I have a sneaking suspicion that the disagreements would arise in
simpler cases than in our paper. Are we disagreeing about probabilistic
approaches to grammar? Then
Bresnan, J., Cueni, A., Nikitina, T., & Baayen, R. H. (2007). Predicting the dative alternation. In G. Bouma, I. Kraemer, & J. Zwarts (Eds.), Cognitive foundations of interpretation (pp. 69-94). Amsterdam: KNAW.

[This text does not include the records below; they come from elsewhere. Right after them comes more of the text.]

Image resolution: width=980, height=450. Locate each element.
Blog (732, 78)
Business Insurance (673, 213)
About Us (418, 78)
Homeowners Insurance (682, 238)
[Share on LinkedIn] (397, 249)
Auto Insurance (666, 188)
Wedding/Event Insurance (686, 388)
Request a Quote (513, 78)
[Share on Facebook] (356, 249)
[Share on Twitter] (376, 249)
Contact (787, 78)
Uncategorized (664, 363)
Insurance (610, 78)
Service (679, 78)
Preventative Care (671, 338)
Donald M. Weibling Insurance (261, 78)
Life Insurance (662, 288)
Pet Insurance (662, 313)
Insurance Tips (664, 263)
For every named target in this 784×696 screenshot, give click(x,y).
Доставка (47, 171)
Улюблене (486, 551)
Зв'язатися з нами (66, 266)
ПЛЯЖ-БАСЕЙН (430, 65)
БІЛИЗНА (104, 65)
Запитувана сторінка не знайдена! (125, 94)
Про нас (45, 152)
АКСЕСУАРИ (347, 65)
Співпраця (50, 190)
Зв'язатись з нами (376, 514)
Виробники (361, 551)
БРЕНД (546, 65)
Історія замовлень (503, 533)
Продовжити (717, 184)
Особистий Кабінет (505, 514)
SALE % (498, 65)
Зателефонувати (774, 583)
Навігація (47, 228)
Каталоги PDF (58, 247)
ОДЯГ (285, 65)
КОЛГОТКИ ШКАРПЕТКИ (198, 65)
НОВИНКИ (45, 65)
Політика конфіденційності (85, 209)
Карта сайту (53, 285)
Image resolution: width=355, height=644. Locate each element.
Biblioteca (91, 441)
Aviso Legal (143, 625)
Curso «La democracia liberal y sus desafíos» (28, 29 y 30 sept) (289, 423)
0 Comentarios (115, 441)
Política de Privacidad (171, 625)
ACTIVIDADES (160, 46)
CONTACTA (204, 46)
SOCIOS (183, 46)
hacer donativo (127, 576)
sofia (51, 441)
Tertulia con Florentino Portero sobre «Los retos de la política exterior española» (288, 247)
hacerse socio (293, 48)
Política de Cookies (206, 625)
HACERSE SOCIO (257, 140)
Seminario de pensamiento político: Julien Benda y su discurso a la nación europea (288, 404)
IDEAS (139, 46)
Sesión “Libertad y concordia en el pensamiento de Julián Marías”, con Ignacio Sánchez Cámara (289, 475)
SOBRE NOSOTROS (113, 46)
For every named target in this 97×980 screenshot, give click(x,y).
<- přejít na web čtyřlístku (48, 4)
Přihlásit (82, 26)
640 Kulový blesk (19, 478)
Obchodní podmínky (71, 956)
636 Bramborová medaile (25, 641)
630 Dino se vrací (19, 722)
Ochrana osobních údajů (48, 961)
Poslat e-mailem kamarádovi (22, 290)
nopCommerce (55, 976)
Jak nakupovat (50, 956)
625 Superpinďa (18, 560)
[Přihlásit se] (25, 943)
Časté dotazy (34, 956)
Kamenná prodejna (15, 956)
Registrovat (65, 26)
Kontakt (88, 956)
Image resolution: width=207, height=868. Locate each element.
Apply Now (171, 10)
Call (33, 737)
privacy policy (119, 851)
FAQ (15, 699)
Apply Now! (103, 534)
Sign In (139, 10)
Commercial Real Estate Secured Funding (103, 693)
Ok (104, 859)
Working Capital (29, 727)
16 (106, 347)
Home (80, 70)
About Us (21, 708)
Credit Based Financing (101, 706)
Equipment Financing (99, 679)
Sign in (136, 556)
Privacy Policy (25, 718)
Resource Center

would be a clearer case to discuss. Are we disagreeing about
feed-forward per se? Then Shih and Zuraw, cited by us, would be a
clearer case. Our work presupposes both earlier types of research
result and so is perhaps down the path a bit.
Regards,
Bruce
OMER, 3/5/19
No, I don't think probabilistic grammars are the content of our
disagreement, or at least not the crux of it. I am happy to assume that
the output of syntax is not a set of <PF, LF> pairings (as the
post assumes), but rather a probability distribution over said pairs
(including, perhaps, a zero probability for some), and that this
probability distribution is then convoluted with a second probability
distribution gleaned from the phonological component. This is still a
fully feed-forward system, in that nothing about the syntactic
computation needs to know anything about the phonological system in the
competence grammar. In production, it is a different story; but like we
said, in production you would also need to know what the sexual
orientation of your interlocutors is to modulate your VOT, or, in a
language like Korean, what the relative age of you and your
interlocutors are to choose the proper honorifics, etc. etc. – things
whose integration into the grammar I consider to be beyond the pale in
the first place. (Hence, in a sense, we have in these results
yet-another-reason to distinguish competence from performance.)
OMER, 3/5/19
Sorry, I was trying to add something to the reply below and instead
just sent it again :-/ What I meant to add was the following:
I can imagine the response to <content of last email> being that
convolution is commutative, and so there is no empirical content to
calling the picture I sketched "feed-forward." Let me say that even if
that's mathematically true (and it of course is), that's not an
argument in the modularity debate, for the reasons we've already
covered. Social cognition is also probabilistic, I'd assume, and so its
contributions – if they combine via convolution with the outputs of the
grammar – also commute in the same manner. The result of this line of
thinking is, then, mental globalism (or at least globalism for all
probabilistic components of the mind that connect to one another at
all). Since we have plenty of evidence from neuropathology that the
mind is modular, the argument from commutativity must be incorrect
(since it leads to a consequent that we know to be false). I therefore
assume that it is.
You could then ask what the content of the feed-forward approach is, in
view of this commutativity. My answer would be that its content lies in
the explanatory avenues it opens up, e.g. the explanation for the vast
swaths of syntax in which phonology seems to play no role whatsoever,
as well as all the evidence adduced in favor of "late insertion" within
the Distributed Morphology framework (stated somewhat more
theory-neutrally, this is evidence that the insertion context for
"morphemes" is derived syntactic structure, which implies ordering).